▶ _THE PROBLEM_
When a line in the records contains the string "will", copy that line.

▶ _THE INPUT_
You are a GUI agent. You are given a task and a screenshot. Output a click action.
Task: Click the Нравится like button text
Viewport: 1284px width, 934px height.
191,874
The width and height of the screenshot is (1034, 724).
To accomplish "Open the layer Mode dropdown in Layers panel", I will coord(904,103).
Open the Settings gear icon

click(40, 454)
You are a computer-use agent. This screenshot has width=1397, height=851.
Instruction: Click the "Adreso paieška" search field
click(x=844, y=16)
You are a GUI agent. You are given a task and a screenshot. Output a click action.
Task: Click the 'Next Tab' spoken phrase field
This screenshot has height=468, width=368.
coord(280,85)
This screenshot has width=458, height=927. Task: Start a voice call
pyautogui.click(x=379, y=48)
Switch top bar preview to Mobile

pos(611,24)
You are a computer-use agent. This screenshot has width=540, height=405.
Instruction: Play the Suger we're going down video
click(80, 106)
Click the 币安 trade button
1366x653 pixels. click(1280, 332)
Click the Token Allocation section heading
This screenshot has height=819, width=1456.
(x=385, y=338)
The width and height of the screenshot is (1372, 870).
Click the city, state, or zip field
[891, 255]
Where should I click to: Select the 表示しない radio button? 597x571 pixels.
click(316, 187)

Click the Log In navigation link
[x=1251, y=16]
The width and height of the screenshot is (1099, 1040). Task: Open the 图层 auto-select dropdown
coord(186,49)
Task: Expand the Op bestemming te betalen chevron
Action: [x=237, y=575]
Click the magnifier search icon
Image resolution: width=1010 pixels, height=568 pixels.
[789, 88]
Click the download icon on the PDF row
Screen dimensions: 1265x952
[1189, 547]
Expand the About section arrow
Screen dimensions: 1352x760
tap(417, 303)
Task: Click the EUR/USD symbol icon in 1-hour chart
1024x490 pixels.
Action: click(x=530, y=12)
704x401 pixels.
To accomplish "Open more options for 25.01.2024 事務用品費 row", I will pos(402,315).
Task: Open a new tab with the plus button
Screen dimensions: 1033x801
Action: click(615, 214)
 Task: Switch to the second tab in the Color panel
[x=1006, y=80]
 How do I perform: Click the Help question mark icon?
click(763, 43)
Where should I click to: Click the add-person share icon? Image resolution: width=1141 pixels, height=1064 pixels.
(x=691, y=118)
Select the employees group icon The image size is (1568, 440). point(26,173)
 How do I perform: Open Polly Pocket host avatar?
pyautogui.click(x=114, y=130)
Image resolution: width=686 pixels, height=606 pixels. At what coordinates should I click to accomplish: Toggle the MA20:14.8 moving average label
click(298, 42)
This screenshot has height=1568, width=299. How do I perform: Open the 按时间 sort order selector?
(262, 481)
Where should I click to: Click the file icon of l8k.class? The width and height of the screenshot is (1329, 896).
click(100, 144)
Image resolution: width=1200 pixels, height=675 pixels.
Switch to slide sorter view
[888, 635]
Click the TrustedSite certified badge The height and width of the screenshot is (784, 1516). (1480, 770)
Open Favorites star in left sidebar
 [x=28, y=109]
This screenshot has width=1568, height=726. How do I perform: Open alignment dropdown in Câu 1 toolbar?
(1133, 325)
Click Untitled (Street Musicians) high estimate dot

▶ _COMPLETED TASK_
To accomplish "Open the layer Mode dropdown in Layers panel", I will coord(904,103).
To accomplish "Open more options for 25.01.2024 事務用品費 row", I will pos(402,315).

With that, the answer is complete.